Une pompe à chaleur consomme bien de l’électricité, mais pas comme un radiateur électrique classique. Là où un convecteur transforme 1 kWh consommé en environ 1 kWh de chaleur, une PAC peut restituer 2,5 à 4 kWh selon les conditions. C’est là que le coefficient de performance entre en jeu. Dans la vraie vie, on regarde aussi le rendement saisonnier, car la performance baisse quand la température extérieure chute ou quand l’on demande une eau très chaude.
Pour une maison de 100 m², il faut rester prudent sur les chiffres, car tout dépend de l’isolation et de la région. À titre de repère, une PAC air-eau correctement dimensionnée peut consommer de l’ordre de 3 000 à 5 500 kWh par an pour le chauffage d’une maison bien à moyennement isolée. Dans une maison plus énergivore, la consommation peut être nettement supérieure. La PAC air-air se situe souvent dans des ordres proches, mais son usage dépend du découpage des pièces et du mode de diffusion.

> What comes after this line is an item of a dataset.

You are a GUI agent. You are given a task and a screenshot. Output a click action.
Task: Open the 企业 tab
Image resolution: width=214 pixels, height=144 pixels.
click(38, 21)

Face à une chaudière gaz ou à un chauffage électrique, les économies peuvent être réelles, sans être automatiques. Une PAC bien choisie réduit souvent la facture par rapport à l’électrique direct. Par rapport au gaz, le gain dépend du prix local de l’énergie, du climat et du niveau de confort visé. Les limites à garder en tête sont connues : baisse d’efficacité par grand froid, unité extérieure parfois sonore, besoin d’une installation bien réglée et résultats plus modestes dans une maison peu isolée.
Comparer avec les autres solutions de chauffage
La PAC air/eau reste souvent l’une des pistes les plus intéressantes pour remplacer une chaudière quand on veut réduire la consommation et continuer à utiliser un réseau d’eau. La PAC air/air est plus accessible, mais elle convient surtout aux logements où la diffusion d’air chaud est adaptée. La chaudière gaz reste simple à intégrer quand le logement est déjà raccordé, mais son coût d’usage est plus exposé aux variations de prix.
Forces et limites des grandes technologies
PAC air/eau : bon compromis en rénovation, compatible avec des radiateurs et un plancher chauffant, aides souvent favorables. Son efficacité dépend toutefois de la température demandée et de la qualité de l’isolation.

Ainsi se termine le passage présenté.